Demaret v. Hawkins

8 La. Ann. 483
CourtSupreme Court of Louisiana
DecidedSeptember 15, 1852
StatusPublished
Cited by15 cases

This text of 8 La. Ann. 483 (Demaret v. Hawkins) is published on Counsel Stack Legal Research, covering Supreme Court of Louisiana primary law. Counsel Stack provides free access to over 12 million legal documents including statutes, case law, regulations, and constitutions.

Bluebook
Demaret v. Hawkins, 8 La. Ann. 483 (La. 1852).

Opinion

Rost, J.

This is an action for the recission of a sale of immovable property on the ground of lesion beyond moiety.

The defendant admits the purchase, but avers that the price stipulated, and the onerous conditions imposed upon him, were the full value of the property at the time he acquired it.

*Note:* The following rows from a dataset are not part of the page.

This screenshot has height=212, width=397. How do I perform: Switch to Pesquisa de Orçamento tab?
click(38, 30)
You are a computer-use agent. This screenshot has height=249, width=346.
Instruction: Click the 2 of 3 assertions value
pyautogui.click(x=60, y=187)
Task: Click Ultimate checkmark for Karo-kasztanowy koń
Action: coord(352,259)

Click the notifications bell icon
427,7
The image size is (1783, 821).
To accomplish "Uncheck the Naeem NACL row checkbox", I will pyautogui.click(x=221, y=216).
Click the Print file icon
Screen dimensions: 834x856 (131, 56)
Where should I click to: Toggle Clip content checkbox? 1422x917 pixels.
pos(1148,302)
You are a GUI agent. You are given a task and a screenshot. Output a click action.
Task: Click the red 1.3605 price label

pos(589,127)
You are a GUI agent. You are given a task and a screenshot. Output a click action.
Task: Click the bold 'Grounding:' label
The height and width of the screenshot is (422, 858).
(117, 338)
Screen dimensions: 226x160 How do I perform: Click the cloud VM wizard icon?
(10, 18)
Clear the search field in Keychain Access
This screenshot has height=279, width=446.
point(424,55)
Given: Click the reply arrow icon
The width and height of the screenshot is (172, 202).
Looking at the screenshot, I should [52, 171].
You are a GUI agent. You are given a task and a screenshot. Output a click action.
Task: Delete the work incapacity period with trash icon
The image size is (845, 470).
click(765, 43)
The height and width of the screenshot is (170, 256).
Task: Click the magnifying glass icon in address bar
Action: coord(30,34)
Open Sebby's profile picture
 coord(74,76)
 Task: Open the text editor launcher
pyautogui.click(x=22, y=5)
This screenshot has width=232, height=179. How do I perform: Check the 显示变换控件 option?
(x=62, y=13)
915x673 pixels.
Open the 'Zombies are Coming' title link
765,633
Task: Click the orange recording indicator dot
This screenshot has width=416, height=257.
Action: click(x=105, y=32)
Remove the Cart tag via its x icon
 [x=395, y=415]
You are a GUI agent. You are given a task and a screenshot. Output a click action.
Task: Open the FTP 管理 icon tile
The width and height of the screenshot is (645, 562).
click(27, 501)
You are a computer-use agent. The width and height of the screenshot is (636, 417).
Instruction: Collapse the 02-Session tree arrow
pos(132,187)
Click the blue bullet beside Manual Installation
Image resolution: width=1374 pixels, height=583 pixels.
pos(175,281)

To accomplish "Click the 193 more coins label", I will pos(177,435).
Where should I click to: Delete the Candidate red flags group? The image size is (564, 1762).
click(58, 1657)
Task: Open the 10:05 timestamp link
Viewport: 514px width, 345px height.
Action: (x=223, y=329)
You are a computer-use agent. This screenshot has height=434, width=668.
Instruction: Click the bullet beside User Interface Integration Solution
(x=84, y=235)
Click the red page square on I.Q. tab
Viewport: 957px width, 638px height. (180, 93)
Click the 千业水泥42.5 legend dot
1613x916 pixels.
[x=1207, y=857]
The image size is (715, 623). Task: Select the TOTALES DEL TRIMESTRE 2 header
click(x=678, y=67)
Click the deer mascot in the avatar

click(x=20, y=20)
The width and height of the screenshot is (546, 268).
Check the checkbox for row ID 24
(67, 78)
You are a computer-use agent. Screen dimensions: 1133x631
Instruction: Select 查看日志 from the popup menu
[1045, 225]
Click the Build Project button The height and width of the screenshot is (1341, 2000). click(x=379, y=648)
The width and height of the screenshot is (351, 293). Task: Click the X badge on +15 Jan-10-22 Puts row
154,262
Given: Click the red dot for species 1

The ease was tried before a jury, who limited their verdict to the finding of the following facts:

1st. That the real consideration of the sale was $17,830 00.

[484]*4842d. That the property was worth on the day it was sold $37,923 80.

The defendant has appealed from the judgment rendered against him on this verdict.

It is stated in the act of sale, which is authentic, that the price agreed to be paid is $20,576, and the fact found by the jury that it was $17,836 is manifestly erroneous. The purchaser is bound, under all circumstances, to pay the price stipulated, and if the amounts, which he assumed to pay as part of it, were not due, or have since been paid by the vendor, the latter can recover them from him. 3d M. R. 248. It has been frequently held that in judicial sales the amount of such mortgages, assumed by the purchaser, as turned out not to be due, enure to the benefit of the defendant in execution. We consider the principle elementary.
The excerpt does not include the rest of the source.